The analysis of Flinders University reveals the true nature of South America's largest predator, Thylacoleo carnifex, after the only complete skeleton was discovered in the caves under Nullarbor.
In a publication published today in the magazine PLOS ONE, the researchers describe a skilled climber with a heavy, muscular tail that helps him balance and free the forelegs for attack and consumption of prey.
Leading author, Professor Rhode Wells, says that the blast in Hershey Narocorte's career in 2007 reveals a cave containing almost complete remains of several individuals, and then the great discovery of a full skeleton in a cave below the Nullarbor Plain.
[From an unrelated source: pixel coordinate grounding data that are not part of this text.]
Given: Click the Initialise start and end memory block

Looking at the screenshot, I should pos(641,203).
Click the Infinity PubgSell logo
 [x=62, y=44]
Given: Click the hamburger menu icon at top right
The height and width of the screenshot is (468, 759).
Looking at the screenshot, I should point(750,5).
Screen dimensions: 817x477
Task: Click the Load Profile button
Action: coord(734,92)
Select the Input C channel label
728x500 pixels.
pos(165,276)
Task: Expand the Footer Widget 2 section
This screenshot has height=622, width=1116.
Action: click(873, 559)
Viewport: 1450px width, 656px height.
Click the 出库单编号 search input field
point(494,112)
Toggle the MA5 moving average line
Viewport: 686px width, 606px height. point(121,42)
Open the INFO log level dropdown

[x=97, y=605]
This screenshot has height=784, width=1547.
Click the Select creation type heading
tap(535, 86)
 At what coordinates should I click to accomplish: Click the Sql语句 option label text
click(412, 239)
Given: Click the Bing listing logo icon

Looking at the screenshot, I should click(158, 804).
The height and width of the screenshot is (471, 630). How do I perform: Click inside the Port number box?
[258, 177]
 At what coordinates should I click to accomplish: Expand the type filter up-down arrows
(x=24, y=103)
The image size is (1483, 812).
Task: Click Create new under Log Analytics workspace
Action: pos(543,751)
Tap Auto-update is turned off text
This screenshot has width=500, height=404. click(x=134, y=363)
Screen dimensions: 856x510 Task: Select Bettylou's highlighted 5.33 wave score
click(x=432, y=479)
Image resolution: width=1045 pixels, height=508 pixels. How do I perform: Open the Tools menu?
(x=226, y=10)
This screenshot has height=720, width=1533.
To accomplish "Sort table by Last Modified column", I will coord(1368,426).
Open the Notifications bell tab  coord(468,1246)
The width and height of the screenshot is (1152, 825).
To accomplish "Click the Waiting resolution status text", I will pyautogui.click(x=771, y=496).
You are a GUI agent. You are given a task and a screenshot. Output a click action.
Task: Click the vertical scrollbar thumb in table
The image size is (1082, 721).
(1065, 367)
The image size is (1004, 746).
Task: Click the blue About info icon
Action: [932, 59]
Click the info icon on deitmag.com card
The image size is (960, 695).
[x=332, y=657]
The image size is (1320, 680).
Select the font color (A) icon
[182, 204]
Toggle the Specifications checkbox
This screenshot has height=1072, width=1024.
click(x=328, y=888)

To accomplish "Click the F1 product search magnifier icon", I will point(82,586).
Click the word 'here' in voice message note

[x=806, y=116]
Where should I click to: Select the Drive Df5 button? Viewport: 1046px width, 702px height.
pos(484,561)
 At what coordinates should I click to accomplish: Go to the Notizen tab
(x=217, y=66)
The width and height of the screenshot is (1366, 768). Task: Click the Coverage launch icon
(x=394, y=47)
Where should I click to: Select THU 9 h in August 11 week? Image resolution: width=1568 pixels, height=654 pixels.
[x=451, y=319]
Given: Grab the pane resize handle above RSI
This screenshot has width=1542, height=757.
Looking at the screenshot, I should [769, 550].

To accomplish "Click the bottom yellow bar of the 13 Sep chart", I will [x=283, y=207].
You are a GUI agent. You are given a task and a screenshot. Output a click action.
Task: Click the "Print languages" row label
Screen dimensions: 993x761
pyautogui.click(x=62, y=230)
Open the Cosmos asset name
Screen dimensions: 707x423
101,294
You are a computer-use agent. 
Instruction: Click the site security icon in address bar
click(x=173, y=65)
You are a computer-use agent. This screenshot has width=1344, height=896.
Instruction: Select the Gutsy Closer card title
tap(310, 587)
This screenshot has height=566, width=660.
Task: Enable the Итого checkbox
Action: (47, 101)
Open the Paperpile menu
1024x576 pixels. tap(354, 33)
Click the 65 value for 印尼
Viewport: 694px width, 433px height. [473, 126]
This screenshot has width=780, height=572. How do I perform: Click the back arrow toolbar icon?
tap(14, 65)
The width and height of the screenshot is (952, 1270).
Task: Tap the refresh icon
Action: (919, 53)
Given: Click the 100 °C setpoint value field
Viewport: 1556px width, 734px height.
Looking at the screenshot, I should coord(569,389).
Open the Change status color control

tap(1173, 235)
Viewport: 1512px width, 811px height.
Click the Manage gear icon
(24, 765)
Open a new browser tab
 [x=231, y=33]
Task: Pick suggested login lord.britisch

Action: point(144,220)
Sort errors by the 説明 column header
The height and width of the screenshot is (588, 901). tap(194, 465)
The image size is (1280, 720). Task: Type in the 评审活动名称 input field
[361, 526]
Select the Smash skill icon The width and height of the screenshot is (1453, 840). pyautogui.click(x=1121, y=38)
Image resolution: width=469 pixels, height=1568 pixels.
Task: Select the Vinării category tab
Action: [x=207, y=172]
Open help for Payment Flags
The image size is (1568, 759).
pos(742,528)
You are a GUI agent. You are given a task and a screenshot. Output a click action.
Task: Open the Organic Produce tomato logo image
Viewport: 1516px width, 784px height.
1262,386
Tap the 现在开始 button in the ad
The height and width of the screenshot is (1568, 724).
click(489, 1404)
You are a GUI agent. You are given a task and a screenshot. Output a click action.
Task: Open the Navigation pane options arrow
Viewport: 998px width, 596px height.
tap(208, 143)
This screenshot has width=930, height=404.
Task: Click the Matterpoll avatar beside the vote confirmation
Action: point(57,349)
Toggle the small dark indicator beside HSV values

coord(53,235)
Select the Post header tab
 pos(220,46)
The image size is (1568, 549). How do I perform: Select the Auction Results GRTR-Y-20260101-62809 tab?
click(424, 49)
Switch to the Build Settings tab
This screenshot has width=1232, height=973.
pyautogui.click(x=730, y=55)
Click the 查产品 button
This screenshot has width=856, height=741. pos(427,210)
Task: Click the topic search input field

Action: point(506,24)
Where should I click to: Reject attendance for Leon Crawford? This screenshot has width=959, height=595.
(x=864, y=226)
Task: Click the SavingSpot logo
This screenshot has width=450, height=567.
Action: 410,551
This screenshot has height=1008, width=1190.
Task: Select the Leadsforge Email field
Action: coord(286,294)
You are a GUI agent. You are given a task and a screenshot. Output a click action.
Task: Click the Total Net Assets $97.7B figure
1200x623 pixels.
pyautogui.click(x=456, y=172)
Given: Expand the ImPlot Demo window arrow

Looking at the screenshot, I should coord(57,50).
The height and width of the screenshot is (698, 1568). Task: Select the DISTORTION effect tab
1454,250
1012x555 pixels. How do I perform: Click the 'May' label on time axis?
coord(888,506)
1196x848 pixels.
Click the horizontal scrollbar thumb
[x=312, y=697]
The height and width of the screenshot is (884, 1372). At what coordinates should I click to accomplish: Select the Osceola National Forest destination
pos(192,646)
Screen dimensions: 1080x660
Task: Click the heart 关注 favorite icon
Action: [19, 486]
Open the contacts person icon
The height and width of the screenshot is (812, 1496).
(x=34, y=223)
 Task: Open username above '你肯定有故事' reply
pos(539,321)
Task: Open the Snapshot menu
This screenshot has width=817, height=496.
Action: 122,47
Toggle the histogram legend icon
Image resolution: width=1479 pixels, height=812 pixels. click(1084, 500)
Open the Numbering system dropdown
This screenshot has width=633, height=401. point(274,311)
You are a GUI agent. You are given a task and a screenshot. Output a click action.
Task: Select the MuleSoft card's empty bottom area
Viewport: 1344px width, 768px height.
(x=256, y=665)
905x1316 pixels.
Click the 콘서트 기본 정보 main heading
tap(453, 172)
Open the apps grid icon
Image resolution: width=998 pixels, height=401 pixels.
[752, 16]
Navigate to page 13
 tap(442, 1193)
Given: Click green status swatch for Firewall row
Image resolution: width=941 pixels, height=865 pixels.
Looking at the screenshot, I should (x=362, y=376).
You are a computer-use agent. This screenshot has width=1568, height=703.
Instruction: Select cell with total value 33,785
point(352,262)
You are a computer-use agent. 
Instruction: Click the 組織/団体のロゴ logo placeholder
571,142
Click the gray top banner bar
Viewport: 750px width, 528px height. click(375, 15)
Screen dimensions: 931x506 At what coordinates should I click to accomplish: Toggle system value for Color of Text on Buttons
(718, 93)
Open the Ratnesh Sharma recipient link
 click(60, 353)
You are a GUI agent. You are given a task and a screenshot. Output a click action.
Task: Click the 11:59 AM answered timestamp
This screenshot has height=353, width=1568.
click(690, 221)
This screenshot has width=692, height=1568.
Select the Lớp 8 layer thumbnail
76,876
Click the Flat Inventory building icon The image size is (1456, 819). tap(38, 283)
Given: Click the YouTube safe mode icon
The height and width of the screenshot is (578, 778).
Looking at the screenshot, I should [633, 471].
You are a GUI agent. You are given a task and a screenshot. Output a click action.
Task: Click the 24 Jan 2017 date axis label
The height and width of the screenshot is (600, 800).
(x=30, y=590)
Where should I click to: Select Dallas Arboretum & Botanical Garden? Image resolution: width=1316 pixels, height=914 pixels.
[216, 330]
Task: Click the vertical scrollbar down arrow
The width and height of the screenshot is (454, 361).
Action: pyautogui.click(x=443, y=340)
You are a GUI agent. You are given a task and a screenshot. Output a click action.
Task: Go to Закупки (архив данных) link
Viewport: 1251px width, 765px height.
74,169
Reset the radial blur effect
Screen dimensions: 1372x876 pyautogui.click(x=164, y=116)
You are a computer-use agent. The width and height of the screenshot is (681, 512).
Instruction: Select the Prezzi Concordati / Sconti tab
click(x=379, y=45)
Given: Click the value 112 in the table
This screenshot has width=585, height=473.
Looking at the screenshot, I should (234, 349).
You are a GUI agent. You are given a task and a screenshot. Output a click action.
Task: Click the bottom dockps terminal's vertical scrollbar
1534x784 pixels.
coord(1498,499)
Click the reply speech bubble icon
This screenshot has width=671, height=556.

"The whole skeleton survey reveals what a truly unique animal tile is," he said.
"It looked like a cross between the opium and the uterus, climbed a little like a koala, and moved with the hard back of a Tasmanian devil while filling a niche other than any other animal on the ground.
In fact, the anatomy of the animal is closest to that of the Tasmanian devil, Australia's largest animal predator today.
For millions of years, Thylacoleo carnifex is the largest and most cruel mammal predator in Australia, using its climbing abilities to shed prey until the megafauna disappears about 40,000 years ago.
The disappearance of the Australian predator's greatest predator has intrigued paleontologists who have tried to determine the lifestyle of the lion since they were first described by incomplete skull and jaw fragments in 1859.
"160 years have passed since the discovery of cranial and jawed fragments in Lake Colungulac in Victoria to complete the skeletal mosaic of this mysterious and controversial throat and to reveal how nature is structuring a super predator of ancient herbivores," said Professor Wells.
Researchers have not determined whether the red lion is a co-operative hunter or just an opportunist, but the fact that many adults and young people are found in caves suggests that they work in social groups.
They believe that the red lion is also a predator or a predator of a predator.
Paleontology co-author and lecturer Aaron Kamen compares the tail with that of other Australian viruses.
"Our queue analysis suggests that it was pulled into the air and that it is used in a way that differs from all living bags," he said.